Merci pour cette tenue des comptes
Stratégiquement Boeing ne peut disparaître a cause du militaire US. Sa branche civile peut décliner et se faire racheter par fond spécial façon GM ou Ford, mais il a aussi des fnrs européens donc pas trop notre intérêt
En revanche Airbus a installé son usine chinoise où les chinois ont à domicile de quoi apprendre très vite à copier et comprendre le design avion. J ai le cas en auto avec une armée de cerveaux qui pompent tout. Avec la connaissance design il leur reste que le soft et hardware a maîtriser. Leur branche militaire est la pour cela. C cohérent pour nous supplanter ASAP. Le futur point de pivot est la confrontation musclée chine-Occident pour capturer Taïwan avec son électronique.
Too big to fail est un mythe aux USA; Lehmann Brothers,Enron, etaient considérées comme Too big to fail mais elles ont coulées.
Cette analyse est démente mais ne m’étonne point du fait de son origine française.
Prenez vos rêves pour la réalité mais BCAG ne disparaîtra jamais et sortira encore plus fort de la crise.
Boeing conçoit et construit des avions, les meilleurs.
Airbus essaye en vain depuis plus de 50 ans.
"Boeing conçoit et construit des avions, les meilleurs.
Airbus essaye en vain depuis plus de 50 ans."
Le fan-boyisme d'adulte c'est à la fois le plus drôle et le plus pathétique.
C'est vrai Jean-Mi, on espère toujours que les amateurs d'avions sont des gens pondérés et courtois. Hélas, ce n'est pas toujours le cas.
C'est vrai aussi que depuis une quatraine d'années, mesure et courtoisie n'étaient plus vraiment d'actualité outre flaque :-)
Discuter avec un fanatique obtus aussi.... Avec votre nom ou pseudo, je ne vous imaginais pas américain... Québécois peut-être ?
Bref, des crash d'avions, il y en a autant d'un coté que de l'autre (et chez les autres aussi), certains plus facile à expliquer et comprendre que d'autres, des deux cotés. Le partage du marché à 50%-50% grosso-modo montre que ces produits se valent.
Il faut savoir regarder de tous cotés, objectivement.

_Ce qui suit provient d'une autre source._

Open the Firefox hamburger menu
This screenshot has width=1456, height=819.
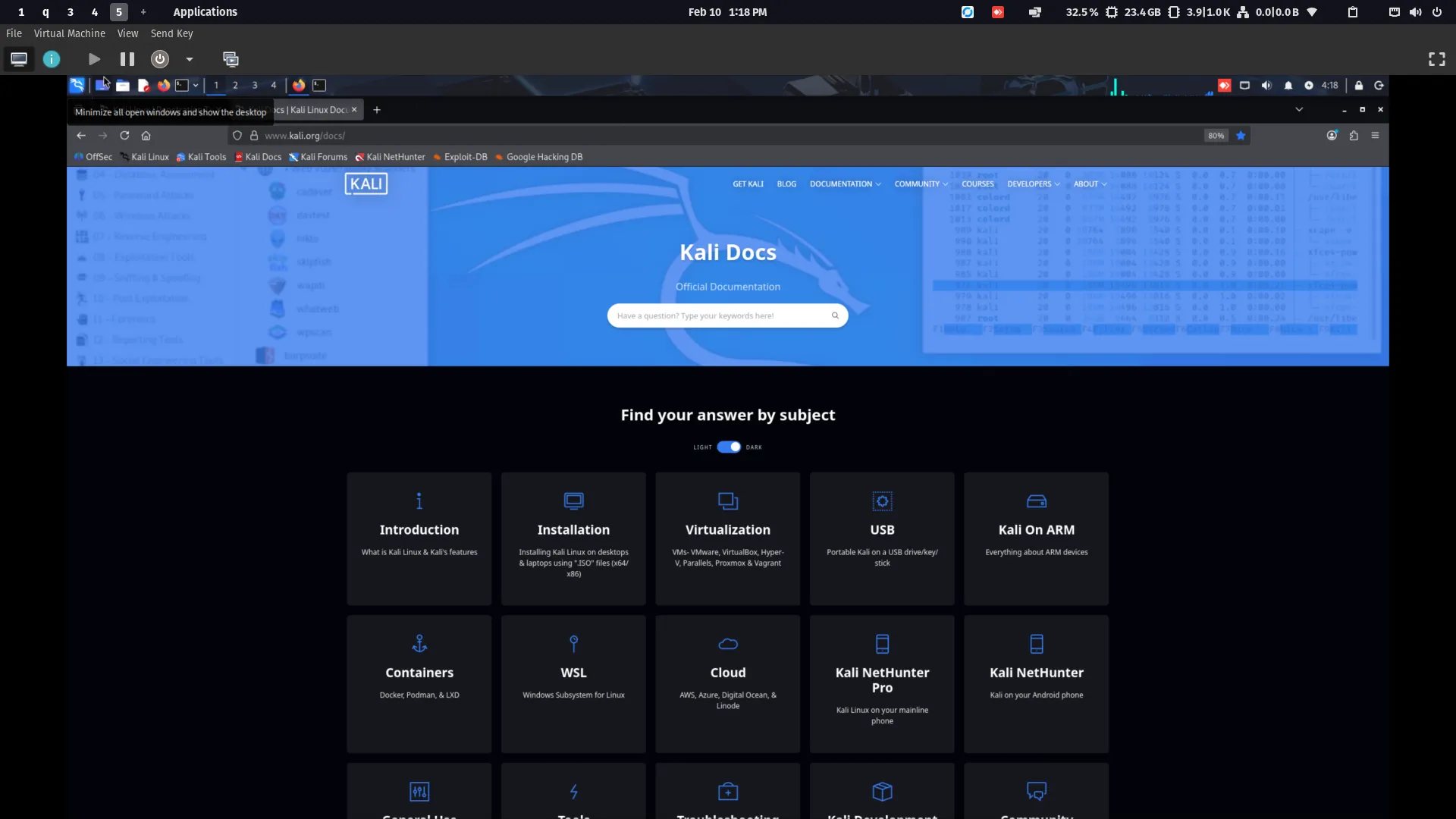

Ce qui n'est pas votre cas et ne semble pas possible pour vous.
Tans pis.
AF296, AF447, AA587,.... cela vous dit quelque chose.
Discuter avec des francais est la pire perte de temps qu'ils soient
En dehors de cet avis péremptoire et non étayé, qu'avez vous d'intéressant à nous dire?
Que vous travaillez pour Boeing ?
Que vous êtes lobbyiste attitré ?
Votre réponse m'amuse. Elle est tellement partisane et dénuée d'esprit critique ou de recul pour être un tant soit peu crédible.
Boeing construit les meilleurs avions dont leur électronique ne sait pas corriger correctement les défauts aérodynamiques. Boeing 737 max par exemple. Mais aussi Boeing-Bell V22 coté militaire.
Pendant ce temps là Airbus n'y arrive pas non plus depuis 50 ans, n'ayant jamais mis en service le premier avion de ligne à commande de vol électriques (A320) ni toute la descendance. Il ne sont pas en train de faire un best seller avec l'A350. L'A380 est un flop, mais pas l'avion (qui vole très bien), non, son commerce à foiré, lié à une clientèle qui n'était finalement pas là. Boeing pendant ce temps là n'a rien sorti de nouveau.
Mais oui, on peut dire que Airbus, depuis 50 ans, essaye en vain de faire des avions qui fonctionnent...
Je me marre, mais je me marre...
Allez ! God Bless America !
" Boeing conçoit et construit des avions, les meilleurs."
... et surtout les plus sûrs...
Comme d'habitude avec vous Mr. Kulicka, vous nous présentez un article solidement argumenté et sans partie-pris, et merci pour cela.
Je pense depuis pas mal de temps que la branche "aviation commerciale" de Boeing est très mal en point et qu'elle pourrait disparaître après dissociation des autres branches du groupe. C'est bien après tout ce qui s'est passé pour Lockheed, même si les circonstances n'étaient pas les mêmes à l'époque... Mais sur un autre forum aéronautique, quand je m'exprime ainsi, on me réponds sans cesse "too big to fail", on m'a même un jour carrément traité de "Mme Irma de pacotille" !
Je suis donc rassuré de voir qu'un meilleur spécialiste que moi en finances aéronautiques me conforte dans mes idées.